The input>
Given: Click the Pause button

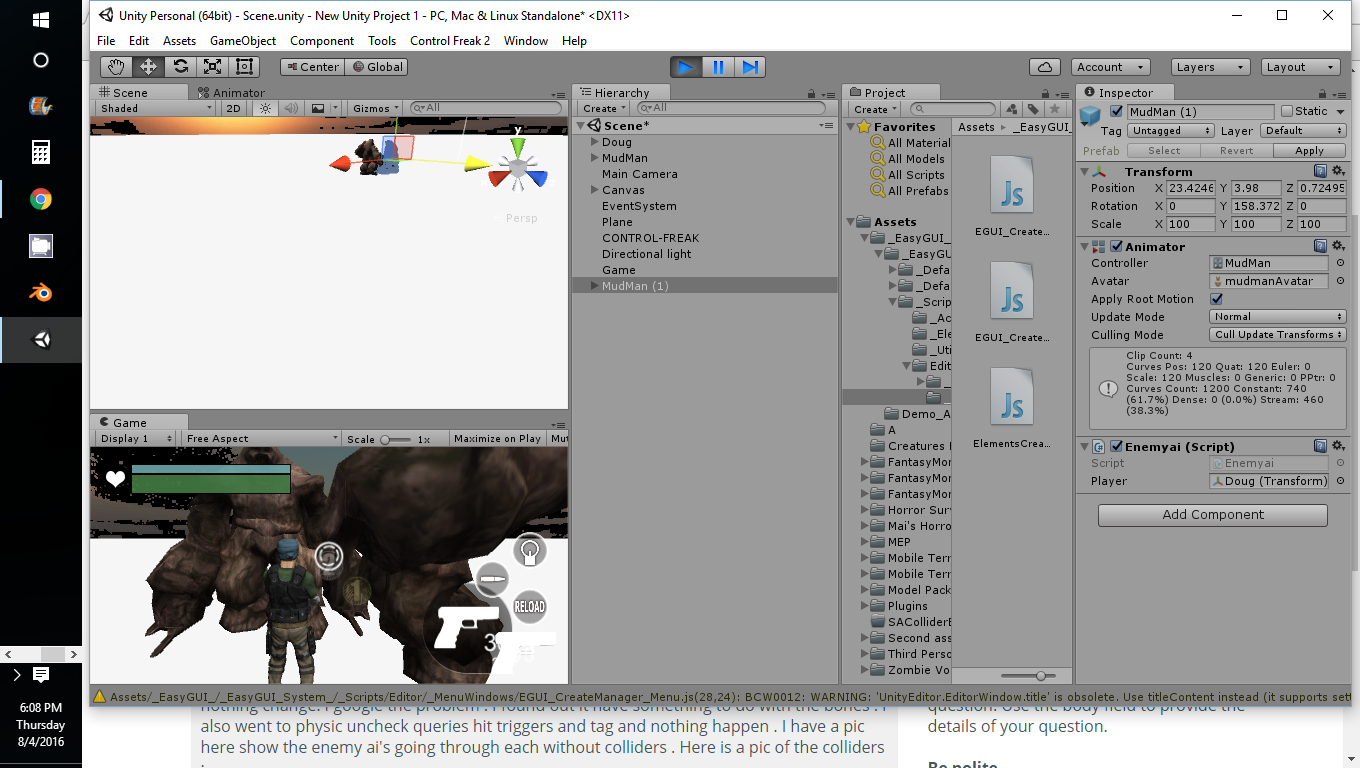Looking at the screenshot, I should pyautogui.click(x=718, y=67).
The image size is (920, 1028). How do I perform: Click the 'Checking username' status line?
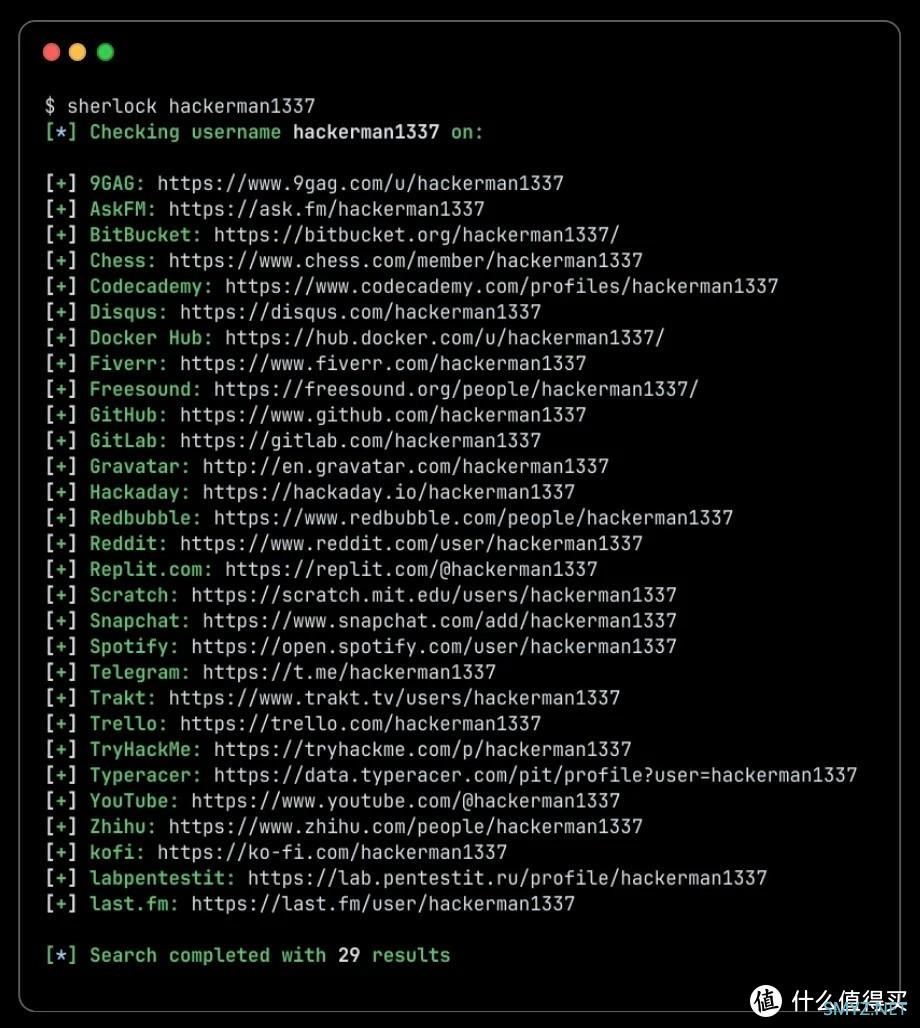(x=264, y=132)
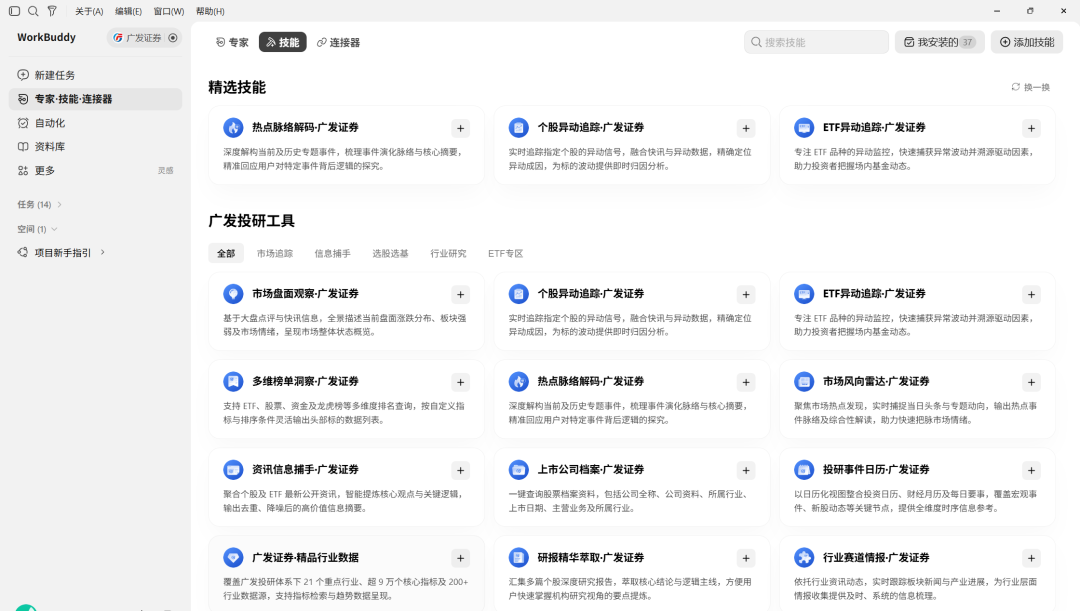Viewport: 1080px width, 611px height.
Task: Toggle 我安装的 installed skills filter
Action: [939, 42]
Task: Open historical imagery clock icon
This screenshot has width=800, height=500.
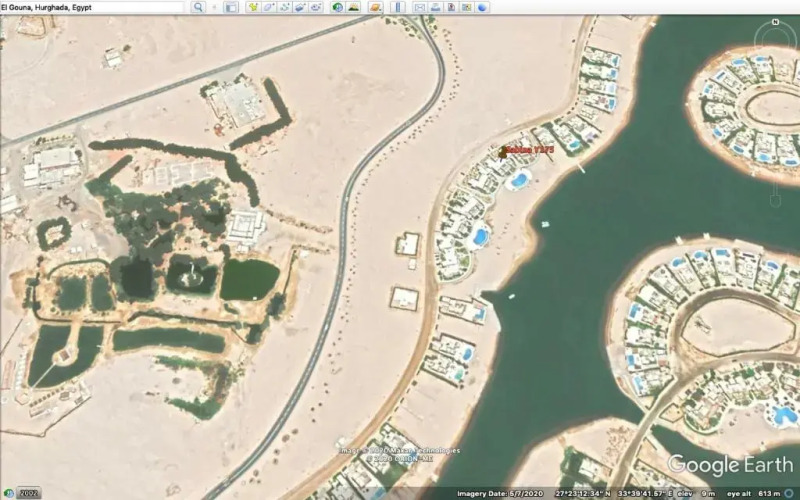Action: (338, 7)
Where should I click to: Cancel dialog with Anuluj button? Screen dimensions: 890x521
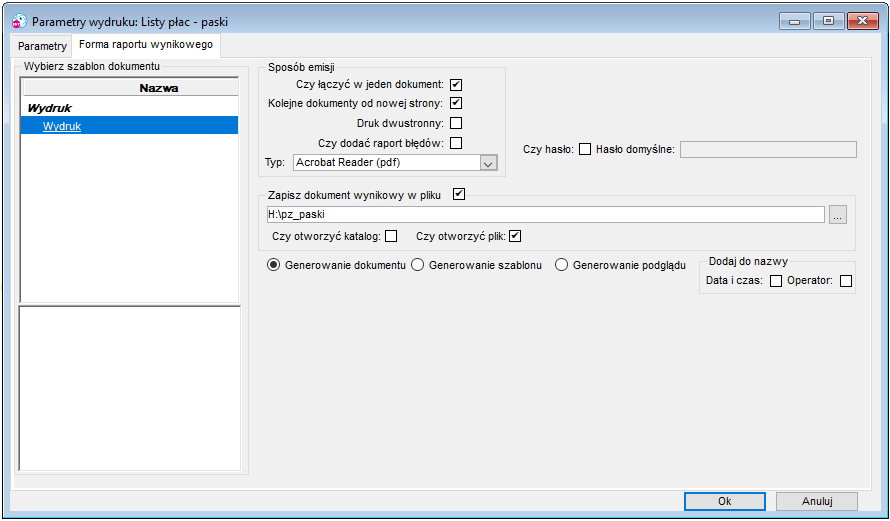[817, 501]
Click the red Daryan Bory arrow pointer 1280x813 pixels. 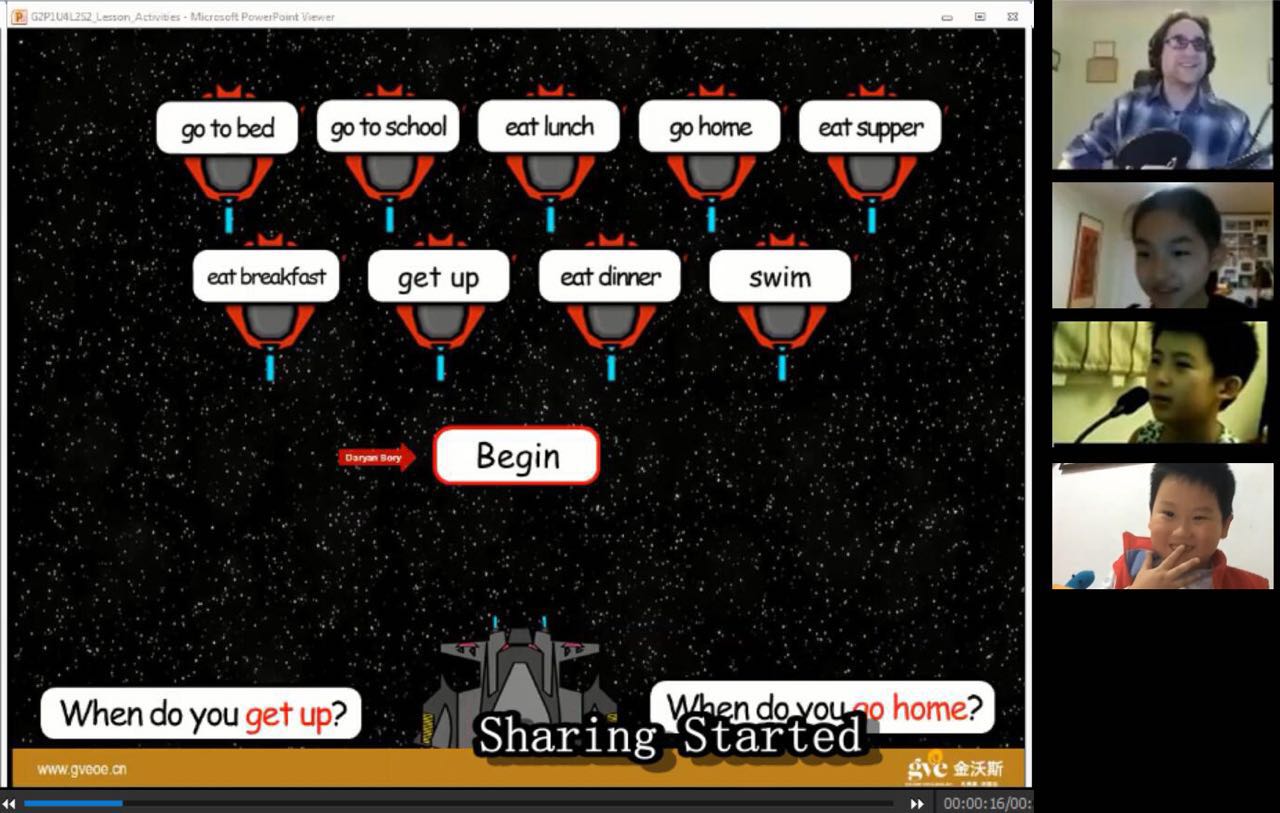click(x=376, y=458)
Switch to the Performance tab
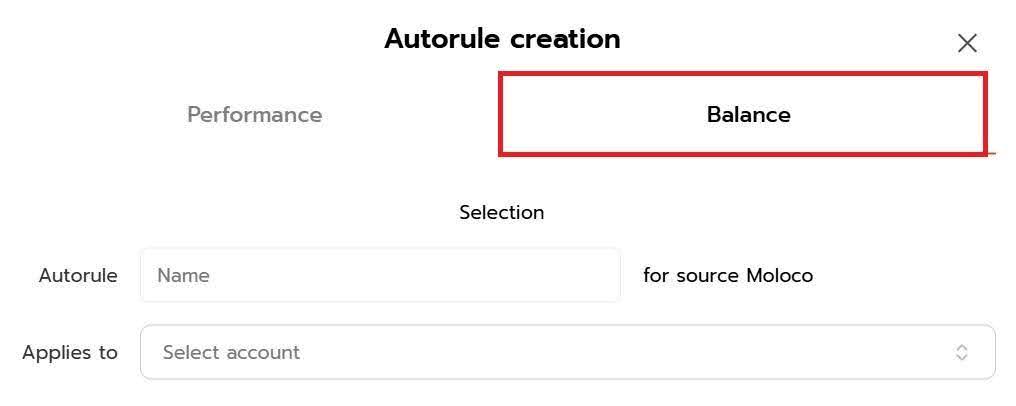Screen dimensions: 1016x406 254,115
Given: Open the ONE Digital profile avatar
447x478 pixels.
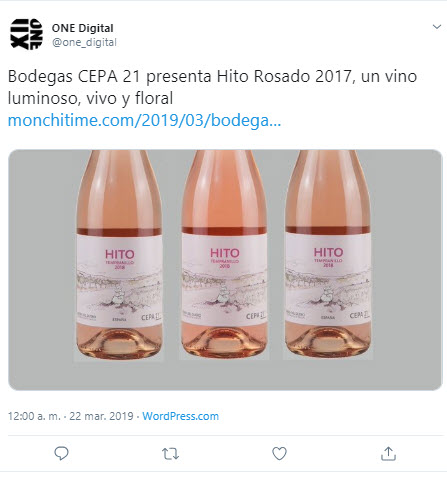Looking at the screenshot, I should click(x=26, y=34).
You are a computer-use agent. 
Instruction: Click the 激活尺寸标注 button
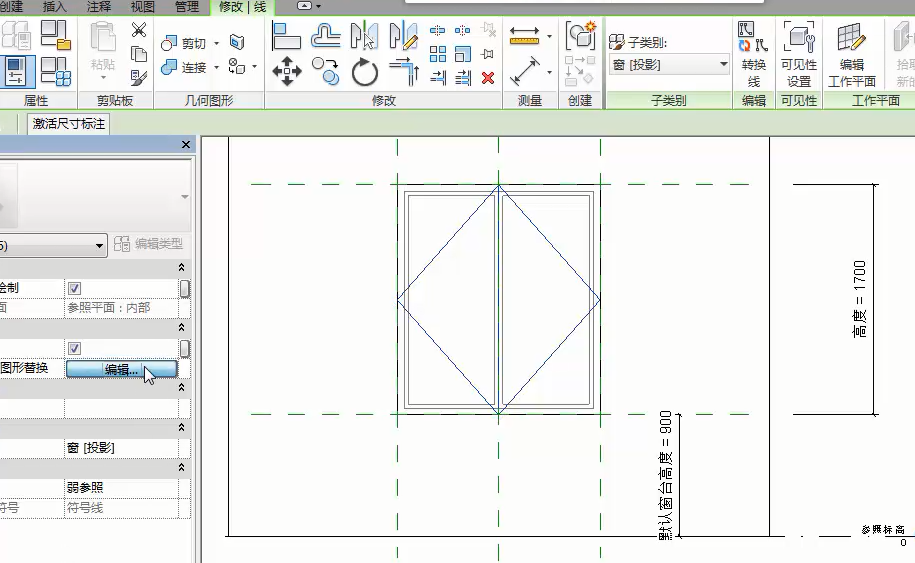point(68,124)
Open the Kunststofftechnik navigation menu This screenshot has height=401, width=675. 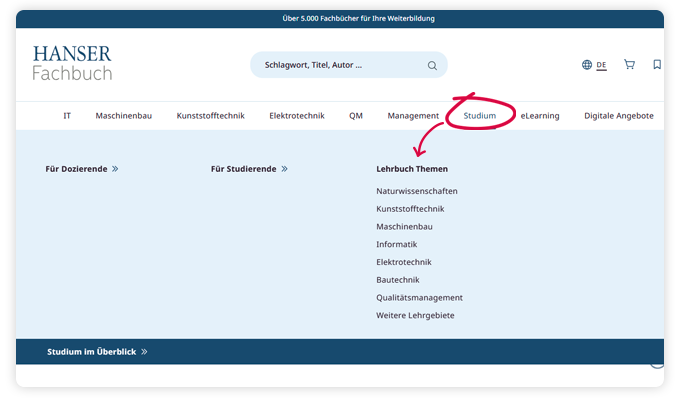point(210,116)
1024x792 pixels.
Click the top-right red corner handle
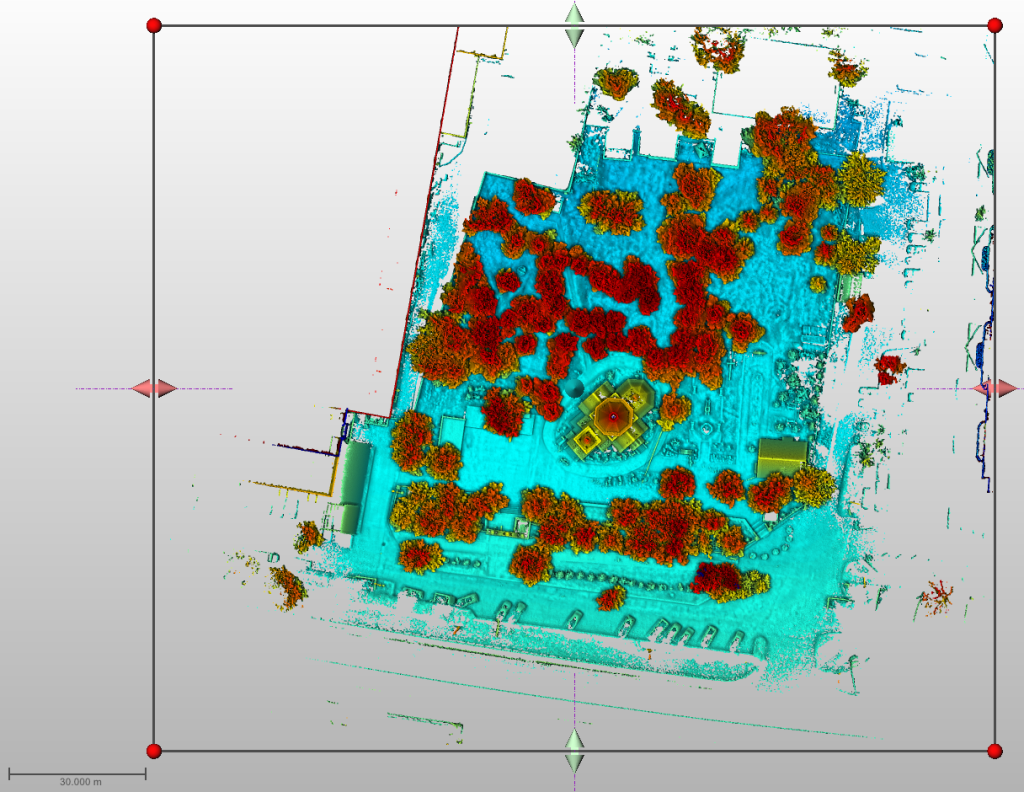coord(994,25)
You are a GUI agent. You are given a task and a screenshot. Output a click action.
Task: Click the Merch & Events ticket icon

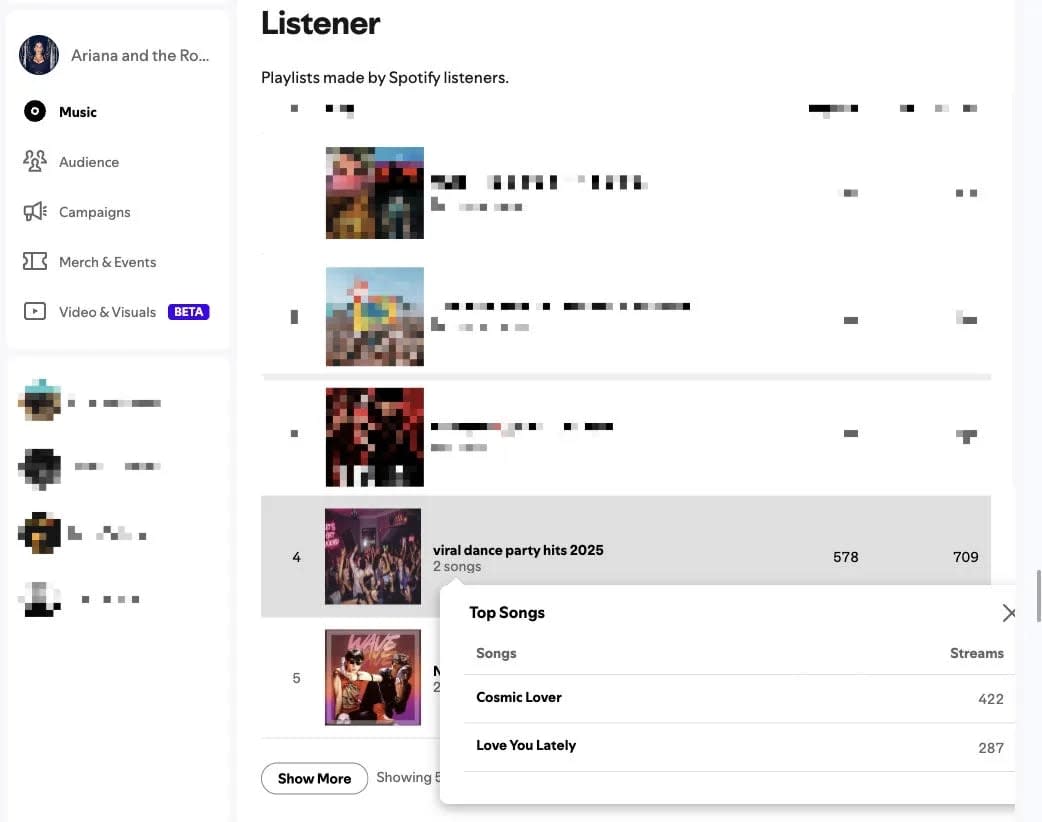[x=35, y=261]
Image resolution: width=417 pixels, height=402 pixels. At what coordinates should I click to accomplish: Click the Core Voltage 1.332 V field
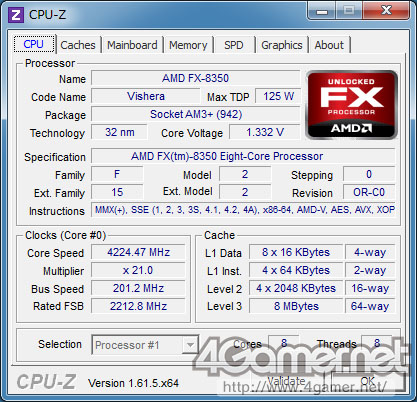[x=265, y=132]
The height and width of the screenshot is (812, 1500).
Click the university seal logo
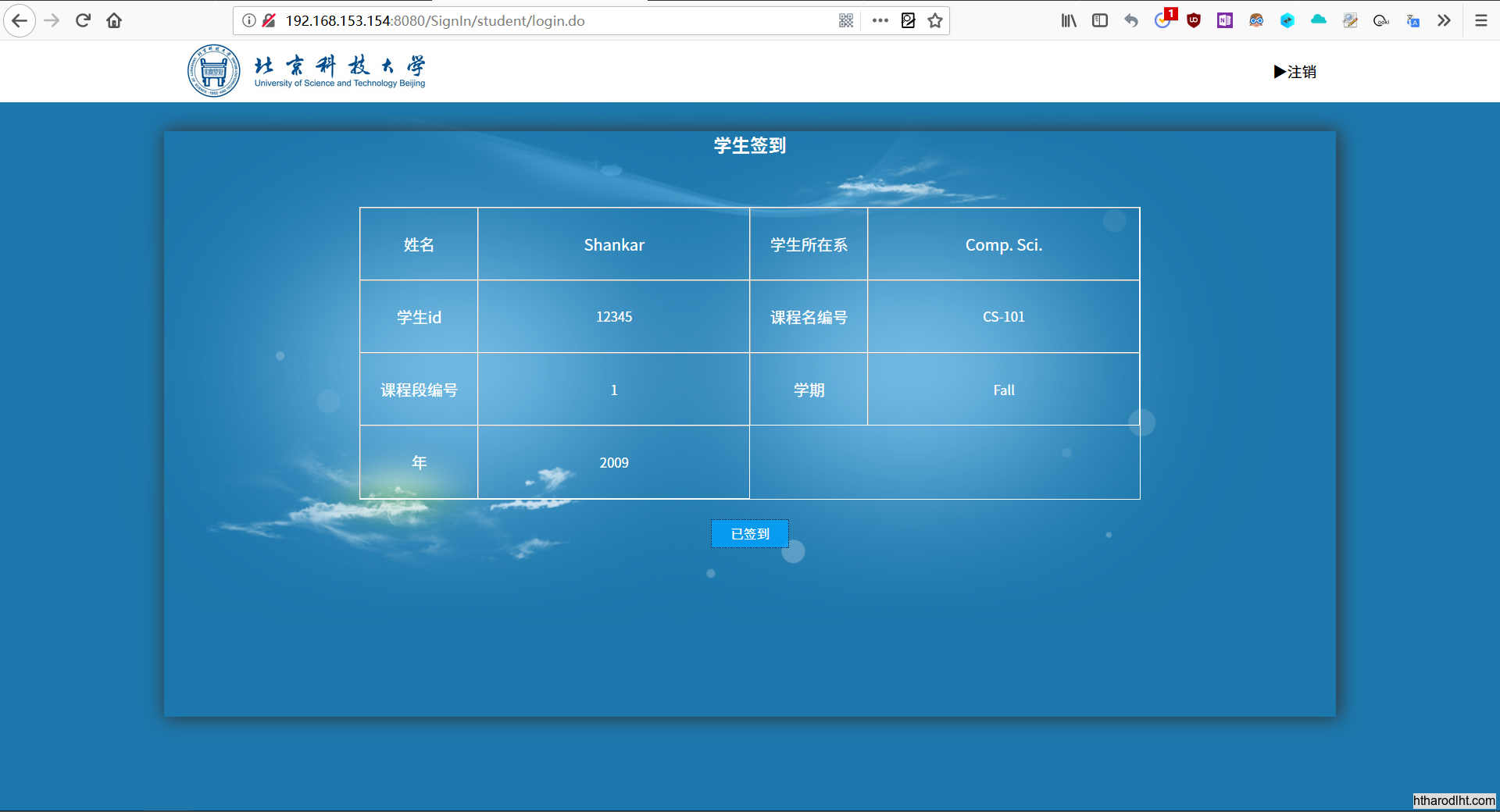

Task goal> Where does the word "agent" appear in the listing? List each line that holds it.

Response>
You are a computer-use agent. 
You are a GUI agent. You are given a task and a screenshot. Output a click action.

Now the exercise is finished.